# TEXT EXTRACT

## BEGIN

What if this is hard for you? What if you feel like you just can’t help it? Like over-reacting to things is just how you are? What if you don’t want to choose to stay calm and want instead to justify all the ugly stuff that comes out of us when we do the kind of stuff that we do all day long, day after day? To that, I would say that maybe there’s unfinished business in your life. Motherhood (and parenthood in general) is like a mirror into yourself. You see who you were as a child, you see your parents, you see yourself as the parent now, and whatever issues that were there (and still might be there) come front and center.
We, as parents, have the unique ability to deal with our issues head on. We can’t bury ourselves in work anymore or in our extra-curricular activities as a way to avoid knowing our real self and working to recover from injury to our personhood, whether affected as a child or later in life. (Well, we can keep the work and extra-curriculars on high octane mode, but then what about our relationship with our child?)
As we strive to be effective parents to our children, the topic of our own childhood and growing up years will often come up in our mind. If there is unfinished business, make it a priority to finish it, however that makes sense for you. And then take steps to be a healthier you all around. What a gift it is to a child to have a parent – and a stay-at-home mom at that – who is becoming her best self. This is an inside job where the deep recesses of your soul come to light. No stone unturned. If you do this, it might be the scariest (and hardest) thing you’ve ever done, but you will come out of it stronger and better positioned to take on the stuff you encounter in the present, such as spilled juice.

## END

# DATASET EXCERPT
## BEGIN

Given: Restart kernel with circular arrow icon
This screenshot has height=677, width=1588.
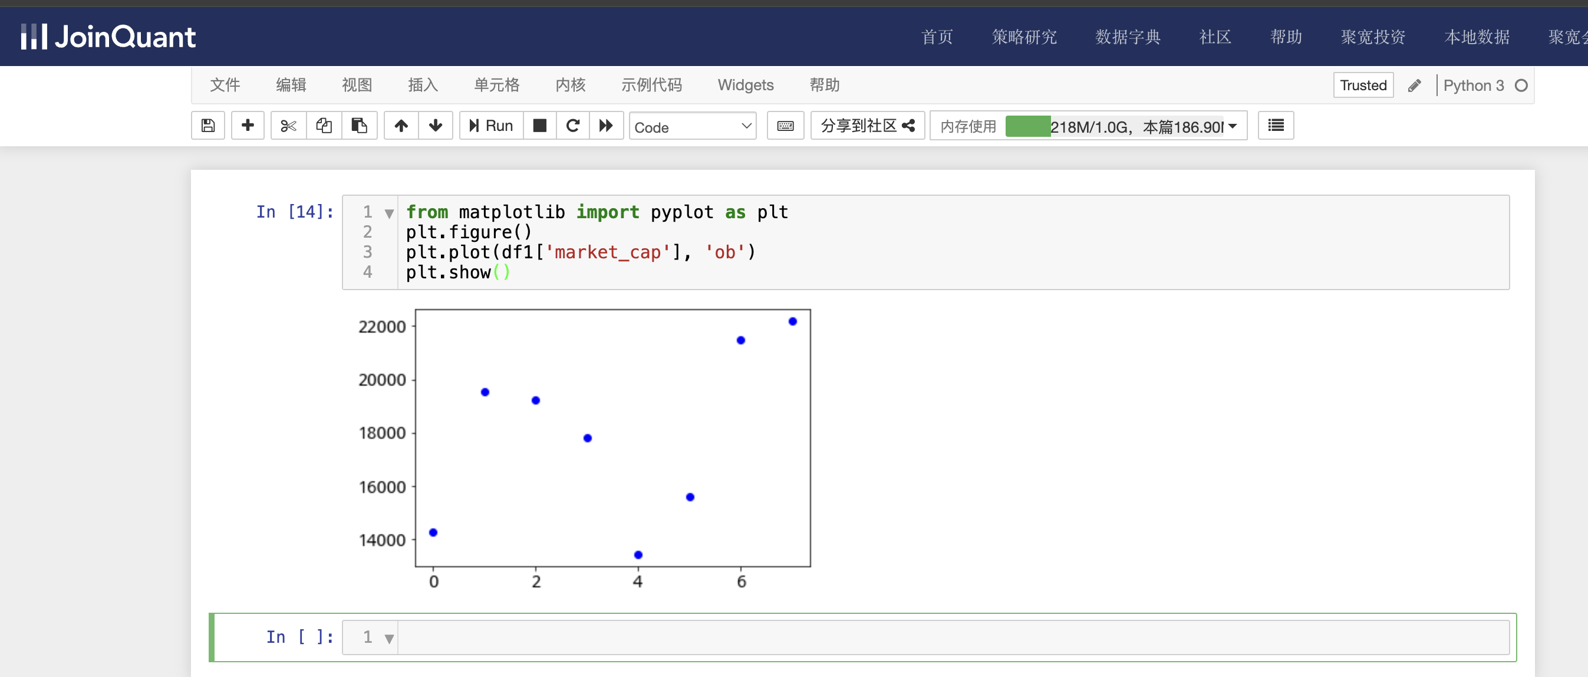Looking at the screenshot, I should 573,126.
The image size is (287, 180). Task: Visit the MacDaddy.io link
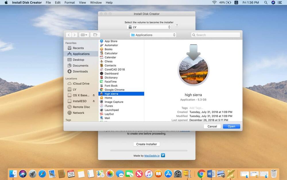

## END

# SET TASKS
a - Decide whether each statement agrees with the parenting text: (i) the text compares motherhood to a mirror; (ii) the text says that finishing unfinished business will be easy; (iii) the text calls the work of becoming a healthier self an inside job. For each, answer yes or no and quote the words of the text that decide it.
b - Reproduce the parenting text word for word, from "As we strive" to "as spilled juice.".

# EXPECTED RESULTS
a -
(i) Yes: "Motherhood (and parenthood in general) is like a mirror into yourself."
(ii) No: "it might be the scariest (and hardest) thing you’ve ever done"
(iii) Yes: "This is an inside job where the deep recesses of your soul come to light."

b -
As we strive to be effective parents to our children, the topic of our own childhood and growing up years will often come up in our mind. If there is unfinished business, make it a priority to finish it, however that makes sense for you. And then take steps to be a healthier you all around. What a gift it is to a child to have a parent – and a stay-at-home mom at that – who is becoming her best self. This is an inside job where the deep recesses of your soul come to light. No stone unturned. If you do this, it might be the scariest (and hardest) thing you’ve ever done, but you will come out of it stronger and better positioned to take on the stuff you encounter in the present, such as spilled juice.